The first step is to check for the presence of animals (manually identified or judged by AI);
Step two, estimate the number of animals (manually determined);
Step three, select animals (manually or through AI evaluation of selection accuracy);
Step four, identify the name of the animal (manually selected or judged by AI);
Step five, randomly allocate cross validation in the background. Ensure the accuracy and consistency of data.
 

AI Species Recognition

AI species recognition: This product uses AI recognition as the underlying technology, with endangered species as the core recognition object. It trains a large biodiversity recognition model that can support monitoring of mountains, rivers, forests, fields, lakes, grasses, and sands systems. The model is free and open to public welfare organizations dedicated to biodiversity conservation, such as research institutes, conservation organizations, and individuals. The reason why "wild friends" are so powerful is because they have a powerful "engine": YOLO World.

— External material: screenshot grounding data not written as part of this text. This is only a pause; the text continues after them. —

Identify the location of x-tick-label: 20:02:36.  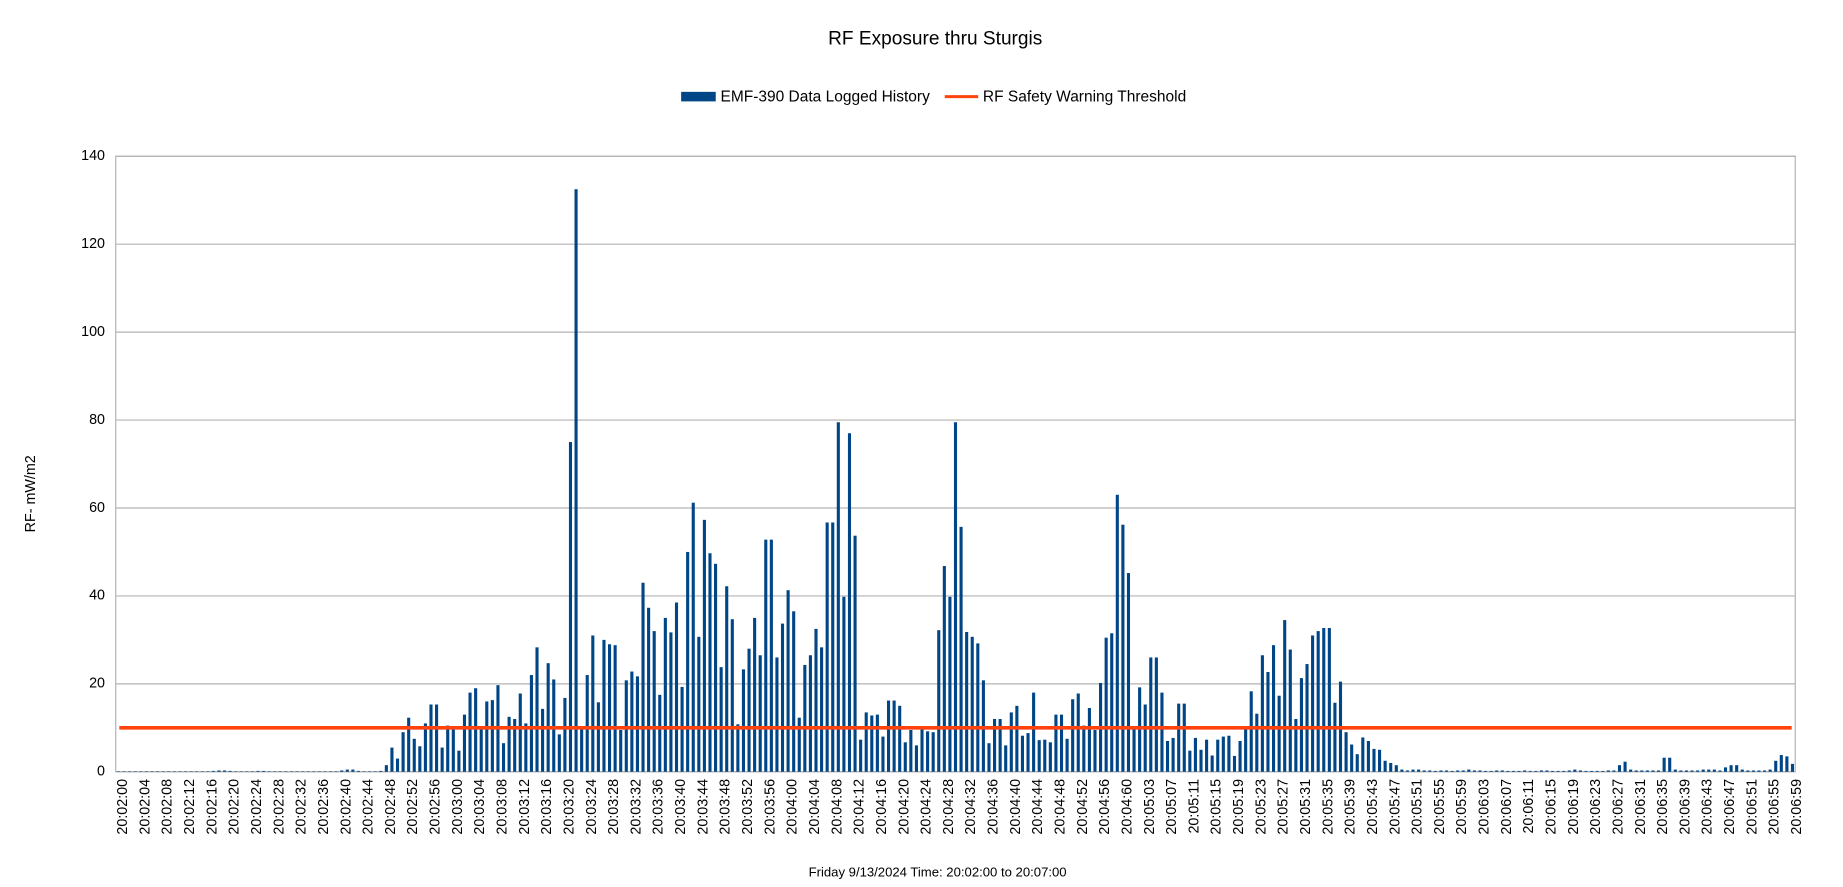
(324, 807).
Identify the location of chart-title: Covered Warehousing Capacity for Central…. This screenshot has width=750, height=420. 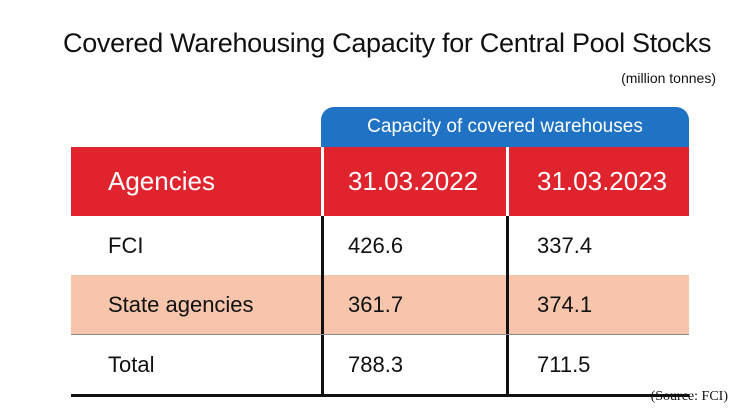
(388, 43).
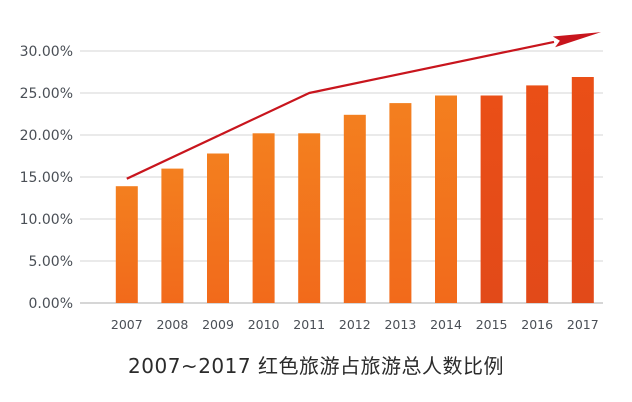 This screenshot has height=402, width=632. Describe the element at coordinates (354, 208) in the screenshot. I see `bar-2012` at that location.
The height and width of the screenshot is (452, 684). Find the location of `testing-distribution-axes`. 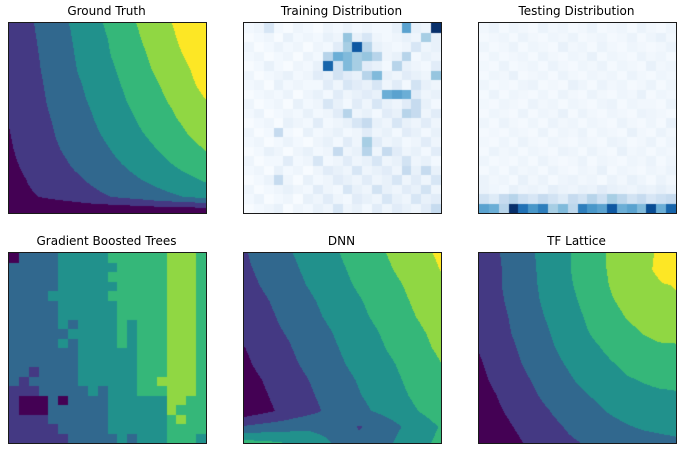

testing-distribution-axes is located at coordinates (578, 118).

As the underlying universal model of 'wild friends', its primary characteristic is strong learning ability. It has powerful multimodal zero sample recognition and few sample recognition capabilities, which means it can quickly identify animal location regions and species information of multiple species through a small number of samples. For example, to recognize a new species, traditional models require thousands of photos and several days of training; YOLO World only requires a small number of photos and training iterations to achieve rapid adaptation.

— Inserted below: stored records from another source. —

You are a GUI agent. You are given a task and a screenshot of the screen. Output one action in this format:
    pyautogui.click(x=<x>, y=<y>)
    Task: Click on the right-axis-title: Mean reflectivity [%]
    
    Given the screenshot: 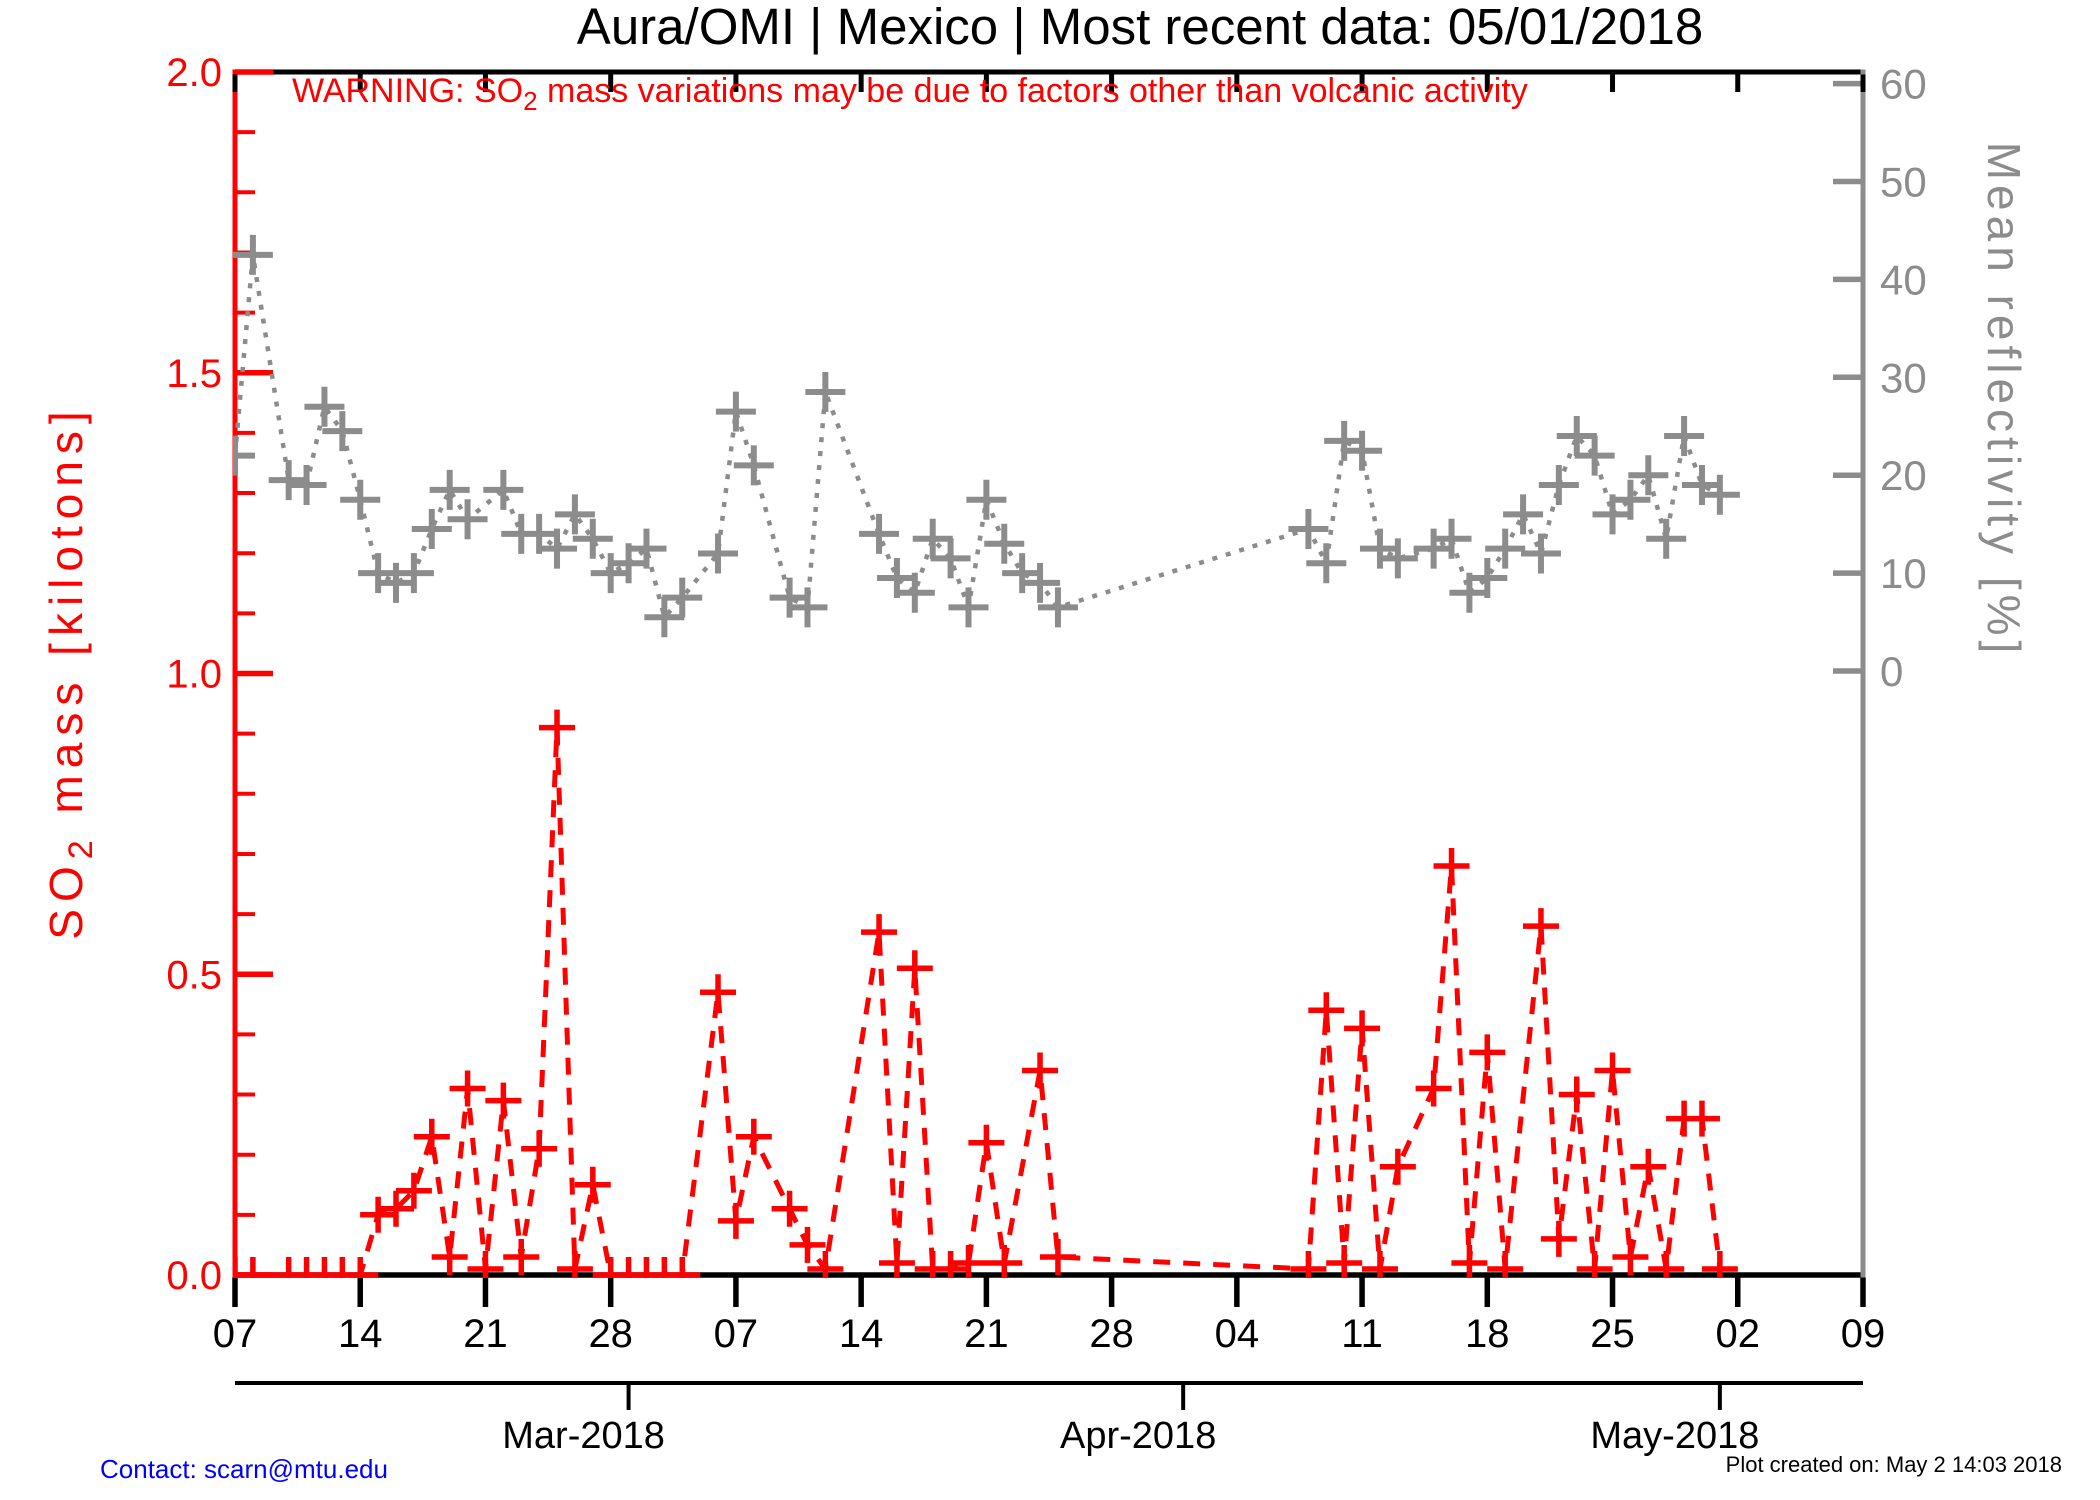 What is the action you would take?
    pyautogui.click(x=2004, y=400)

Secondly, it has a high degree of tolerance. No longer limited to training and prediction of specific species, it has strong open vocabulary recognition ability and zero sample recognition ability, and can accurately identify and locate untrained species. For example, traditional models can only recognize trained species such as tigers and antelopes; The new model can also recognize snow leopards and foxes simultaneously - even if it has never trained these two animals before.
Another advantage of "wild friends" is that they spend less money. Common AI models heavily rely on high-performance acceleration cards, which result in high costs for both hardware environment and maintenance operations.